Continuing along the route, the tram passes various billboards and signs referencing fictional attractions (such as the "Ghost Garage" and "Copper Canyon Traffic Maze"). The tour then reaches its second stop, the marquee show scene known as Cars-tastrophe Canyon. In this scene, an updated version of the former Catastrophe Canyon, the tram enters a desert canyon setting where an enormous Dinoco oil tanker truck is parked amid rocky cliffs. Without warning, an orchestrated "natural disaster" sequence is triggered: the tram begins to shake (simulating an earthquake) and pyrotechnic flames erupt around the tanker truck. Suddenly, the canyon’s walls release a torrent of water, extinguishing the flames and creating a flash flood that drenches the surrounding scenery and jolts the tram (leaving guests misted). In the story overlay, the scene is described as a "natural car wash", suggesting that the Dinoco tanker is getting an extreme shower as part of its cleaning routine. After the flood subsides, the tram and its passengers "escape" Cars-tastrophe Canyon and continue down the road.

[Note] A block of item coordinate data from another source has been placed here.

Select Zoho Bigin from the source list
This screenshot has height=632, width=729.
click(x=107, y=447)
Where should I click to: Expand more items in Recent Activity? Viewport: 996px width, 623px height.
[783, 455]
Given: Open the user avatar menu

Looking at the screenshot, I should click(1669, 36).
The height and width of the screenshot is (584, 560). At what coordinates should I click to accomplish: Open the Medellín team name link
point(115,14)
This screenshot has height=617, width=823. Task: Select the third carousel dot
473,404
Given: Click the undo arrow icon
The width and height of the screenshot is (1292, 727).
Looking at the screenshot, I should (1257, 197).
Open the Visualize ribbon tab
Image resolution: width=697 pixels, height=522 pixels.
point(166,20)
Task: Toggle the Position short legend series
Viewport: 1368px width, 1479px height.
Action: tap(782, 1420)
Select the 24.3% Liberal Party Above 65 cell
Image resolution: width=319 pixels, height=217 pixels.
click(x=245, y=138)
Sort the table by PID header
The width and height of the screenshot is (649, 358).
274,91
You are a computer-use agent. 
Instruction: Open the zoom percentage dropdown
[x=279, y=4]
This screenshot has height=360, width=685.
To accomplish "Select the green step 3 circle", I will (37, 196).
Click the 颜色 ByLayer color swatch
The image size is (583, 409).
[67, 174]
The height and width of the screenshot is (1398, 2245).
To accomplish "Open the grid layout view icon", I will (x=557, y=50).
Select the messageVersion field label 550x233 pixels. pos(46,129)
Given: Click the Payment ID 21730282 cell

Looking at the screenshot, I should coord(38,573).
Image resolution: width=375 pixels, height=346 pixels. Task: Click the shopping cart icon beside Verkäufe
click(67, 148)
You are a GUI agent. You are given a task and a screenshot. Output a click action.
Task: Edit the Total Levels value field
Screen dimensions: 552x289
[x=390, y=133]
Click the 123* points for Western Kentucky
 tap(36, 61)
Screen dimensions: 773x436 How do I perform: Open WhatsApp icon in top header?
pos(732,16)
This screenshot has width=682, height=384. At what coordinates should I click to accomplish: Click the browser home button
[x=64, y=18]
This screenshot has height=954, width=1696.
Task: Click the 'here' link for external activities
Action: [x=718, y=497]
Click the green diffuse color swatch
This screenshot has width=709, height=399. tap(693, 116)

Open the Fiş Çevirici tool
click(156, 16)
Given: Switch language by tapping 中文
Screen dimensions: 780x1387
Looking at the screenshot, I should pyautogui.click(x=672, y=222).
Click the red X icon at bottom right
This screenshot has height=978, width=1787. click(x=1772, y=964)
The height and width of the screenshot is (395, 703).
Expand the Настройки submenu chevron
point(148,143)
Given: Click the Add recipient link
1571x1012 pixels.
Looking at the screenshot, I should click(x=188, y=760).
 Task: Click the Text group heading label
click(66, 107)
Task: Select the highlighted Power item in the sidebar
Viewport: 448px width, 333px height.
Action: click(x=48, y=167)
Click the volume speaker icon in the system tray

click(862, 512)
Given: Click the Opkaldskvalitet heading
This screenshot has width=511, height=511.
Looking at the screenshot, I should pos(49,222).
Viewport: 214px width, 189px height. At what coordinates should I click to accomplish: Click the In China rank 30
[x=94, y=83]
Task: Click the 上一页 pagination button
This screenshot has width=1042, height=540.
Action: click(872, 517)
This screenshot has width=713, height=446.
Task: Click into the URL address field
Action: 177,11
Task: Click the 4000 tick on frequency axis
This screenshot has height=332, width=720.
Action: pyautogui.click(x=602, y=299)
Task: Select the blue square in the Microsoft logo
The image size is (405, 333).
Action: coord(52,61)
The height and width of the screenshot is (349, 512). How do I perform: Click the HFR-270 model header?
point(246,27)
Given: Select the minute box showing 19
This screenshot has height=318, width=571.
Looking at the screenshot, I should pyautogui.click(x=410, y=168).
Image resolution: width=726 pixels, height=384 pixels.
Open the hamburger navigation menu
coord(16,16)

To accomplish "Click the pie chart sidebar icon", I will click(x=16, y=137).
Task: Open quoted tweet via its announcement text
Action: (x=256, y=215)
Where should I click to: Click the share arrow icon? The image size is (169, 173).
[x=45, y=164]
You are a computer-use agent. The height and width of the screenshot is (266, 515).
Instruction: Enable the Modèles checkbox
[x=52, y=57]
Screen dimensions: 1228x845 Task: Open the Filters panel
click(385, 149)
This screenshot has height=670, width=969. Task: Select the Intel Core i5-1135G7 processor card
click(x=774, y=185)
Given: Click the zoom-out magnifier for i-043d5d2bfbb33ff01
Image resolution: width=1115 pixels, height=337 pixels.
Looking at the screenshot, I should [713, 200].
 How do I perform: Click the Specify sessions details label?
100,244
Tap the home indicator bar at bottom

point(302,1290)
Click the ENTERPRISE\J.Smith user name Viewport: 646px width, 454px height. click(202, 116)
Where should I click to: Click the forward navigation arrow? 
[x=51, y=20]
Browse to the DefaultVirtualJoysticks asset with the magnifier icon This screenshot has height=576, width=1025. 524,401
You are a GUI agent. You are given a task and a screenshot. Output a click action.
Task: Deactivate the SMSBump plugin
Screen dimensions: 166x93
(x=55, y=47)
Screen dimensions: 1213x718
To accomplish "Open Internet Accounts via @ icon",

Finally, the tram approaches the third and final stop on the tour, which showcases Mater's "Mater-piece", a tongue-in-cheek art installation created by the tow truck character. In this finale scene, Mater presents his latest artistic creation to visitors. The sculpture is a spoof of the Eiffel Tower made of fuel drums and engine parts, dubbed the "Eiffuel Tower". Fillmore can also be seen in this same area. With that last sight, the tour trams return to the station as the narration wraps up the journey. In total, the ride experience lasts approximately 7 minutes, comprising three staged scenes with gentle drive-by transit in between.